Ecological studies involving large sample sizes, meta-analyses and longitudinal studies with long follow-up periods have shown that the routine use of SDD is not associated with increased antibiotic resistance37,39,45,58–67 (Table 3) (references of Table S3 in Supplementary material).

In a cluster randomized study involving 13 ICUs,58 information was collected over two years from 1868 patients receiving SDD and 1837 patients receiving standard care. Selective digestive decontamination was associated with fewer bacteremias, and specifically bacteremias caused by multidrug-resistant flora (RR 0.41 [95%CI 0.18−0.94]). A decrease in multidrug-resistant flora in respiratory samples was also observed (RR 0.58 [95%CI 0.43−0.78]), without the acquisition of cefotaxime-resistant GNB. Resistance to colistin was less in the patients treated with SDD.

In a systematic review of 64 studies,59 no differences were recorded in the prevalence of colonization or infection due to resistant gram-positive organisms between patients treated with SDD and the controls (MRSA, OR 1.46 [95%CI 0.90–2.37]; VRE, OR 0.63 [95%CI 0.39–1.02]). Likewise, no differences were observed with regard to GNB resistant to aminoglycosides (OR 0.73 [95%CI 0.51–1.05]) or fluoroquinolones (OR 0.52 [95%CI 0.16–1.68]). A decrease was recorded in GNB resistant to polymyxin E (OR 0.58 [95%CI 0.46−0.72]) and third-generation cephalosporins (OR 0.33 [95%CI 0.20−0.52]) among the patients that received SDD.

Several later studies have evaluated the long-term impact of SDD upon the acquisition of resistance.60–67 In a study60 carried out in a medical-surgical ICU with 1588 patients and a follow-up period of 5 years, the incidence of resistant PPM carriers remained stable at 18.9 per 1000 patient-days. The incidence of Enterobacteria resistant to the antimicrobials of SDD was not modified, and a significant decrease was observed in the resistance of Pseudomonas aeruginosa to tobramycin and amikacin. In the longest cohort study,61 evaluating the continued use of SDD over a period of 21 years in 12,053 patients, the incidence of resistant microorganisms acquired in the ICU did not increase significantly over time, even though the basal rates of resistant strains measured upon admission increased over time. Thus, the prolonged use of SDD is not associated with an increase in resistant flora.

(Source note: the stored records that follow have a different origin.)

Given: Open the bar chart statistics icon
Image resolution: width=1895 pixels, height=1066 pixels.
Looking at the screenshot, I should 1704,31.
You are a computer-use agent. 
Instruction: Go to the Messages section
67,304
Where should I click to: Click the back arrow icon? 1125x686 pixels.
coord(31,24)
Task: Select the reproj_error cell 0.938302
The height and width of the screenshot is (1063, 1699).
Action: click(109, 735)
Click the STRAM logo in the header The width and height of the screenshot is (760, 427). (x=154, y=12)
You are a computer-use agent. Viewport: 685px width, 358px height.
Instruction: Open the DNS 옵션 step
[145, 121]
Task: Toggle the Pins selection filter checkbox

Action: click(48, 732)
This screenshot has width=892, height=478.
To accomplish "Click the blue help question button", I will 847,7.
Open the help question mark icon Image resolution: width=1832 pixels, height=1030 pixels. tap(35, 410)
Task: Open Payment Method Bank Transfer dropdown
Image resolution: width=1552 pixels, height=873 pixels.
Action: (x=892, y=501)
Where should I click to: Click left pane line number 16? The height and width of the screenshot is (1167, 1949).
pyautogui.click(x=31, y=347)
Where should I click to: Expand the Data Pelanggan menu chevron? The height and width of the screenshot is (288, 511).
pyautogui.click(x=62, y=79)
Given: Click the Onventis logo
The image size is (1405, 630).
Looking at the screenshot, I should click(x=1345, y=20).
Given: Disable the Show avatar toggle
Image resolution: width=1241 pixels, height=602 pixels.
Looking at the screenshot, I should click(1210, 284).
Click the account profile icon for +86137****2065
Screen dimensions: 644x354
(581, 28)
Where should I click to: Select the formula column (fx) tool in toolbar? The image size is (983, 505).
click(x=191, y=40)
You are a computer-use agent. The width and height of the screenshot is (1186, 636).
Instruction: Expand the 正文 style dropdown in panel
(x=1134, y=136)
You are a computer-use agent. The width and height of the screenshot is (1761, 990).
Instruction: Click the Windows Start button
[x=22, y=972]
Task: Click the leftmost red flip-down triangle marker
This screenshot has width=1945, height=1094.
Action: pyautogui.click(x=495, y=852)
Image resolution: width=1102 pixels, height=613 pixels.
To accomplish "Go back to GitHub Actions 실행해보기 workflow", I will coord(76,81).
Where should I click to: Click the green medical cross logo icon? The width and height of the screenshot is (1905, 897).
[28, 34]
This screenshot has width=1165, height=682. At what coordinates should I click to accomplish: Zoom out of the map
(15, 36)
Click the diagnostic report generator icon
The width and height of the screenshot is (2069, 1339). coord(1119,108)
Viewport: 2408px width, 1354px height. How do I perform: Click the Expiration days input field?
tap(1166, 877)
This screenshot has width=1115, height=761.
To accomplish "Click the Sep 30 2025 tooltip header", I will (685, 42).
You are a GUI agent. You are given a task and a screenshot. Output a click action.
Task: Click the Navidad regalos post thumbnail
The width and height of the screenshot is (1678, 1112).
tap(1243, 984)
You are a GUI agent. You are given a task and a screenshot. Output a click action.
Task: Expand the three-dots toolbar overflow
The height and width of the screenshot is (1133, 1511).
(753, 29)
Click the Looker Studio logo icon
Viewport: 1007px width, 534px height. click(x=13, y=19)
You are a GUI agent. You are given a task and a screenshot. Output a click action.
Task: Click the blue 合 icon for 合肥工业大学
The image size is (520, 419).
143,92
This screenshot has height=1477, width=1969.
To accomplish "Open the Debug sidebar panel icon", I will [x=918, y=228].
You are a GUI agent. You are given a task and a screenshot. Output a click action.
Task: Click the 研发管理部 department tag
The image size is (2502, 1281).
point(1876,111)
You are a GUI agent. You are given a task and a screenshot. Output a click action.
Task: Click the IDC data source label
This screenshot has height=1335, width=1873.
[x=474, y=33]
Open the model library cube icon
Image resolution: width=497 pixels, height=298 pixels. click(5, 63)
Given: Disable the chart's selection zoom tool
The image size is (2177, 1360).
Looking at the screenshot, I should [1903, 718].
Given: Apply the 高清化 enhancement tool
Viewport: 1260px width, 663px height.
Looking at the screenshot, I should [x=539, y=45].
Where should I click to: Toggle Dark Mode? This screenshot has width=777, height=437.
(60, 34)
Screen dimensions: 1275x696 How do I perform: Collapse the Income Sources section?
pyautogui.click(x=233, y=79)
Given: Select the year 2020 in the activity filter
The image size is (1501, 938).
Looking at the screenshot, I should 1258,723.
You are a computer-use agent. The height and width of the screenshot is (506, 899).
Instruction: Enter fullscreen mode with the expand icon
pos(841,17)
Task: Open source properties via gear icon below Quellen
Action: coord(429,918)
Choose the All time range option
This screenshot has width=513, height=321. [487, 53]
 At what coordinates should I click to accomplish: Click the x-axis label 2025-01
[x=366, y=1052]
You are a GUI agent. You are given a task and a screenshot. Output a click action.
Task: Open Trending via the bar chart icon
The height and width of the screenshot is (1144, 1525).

These findings are consistent with the recent evidence provided by the last published RCT45 and the last systematic review,37 in which the introduction of SDD did not result in any negative impact on the ecology of resistance. The last trial,45 recorded a statistically significant decrease in the proportion of patients with cultures positive for resistant microorganisms (23.1% versus 34.6%; absolute difference -11% [95%CI −14.7% to −7.3%]) in the SDD group versus the group without SDD.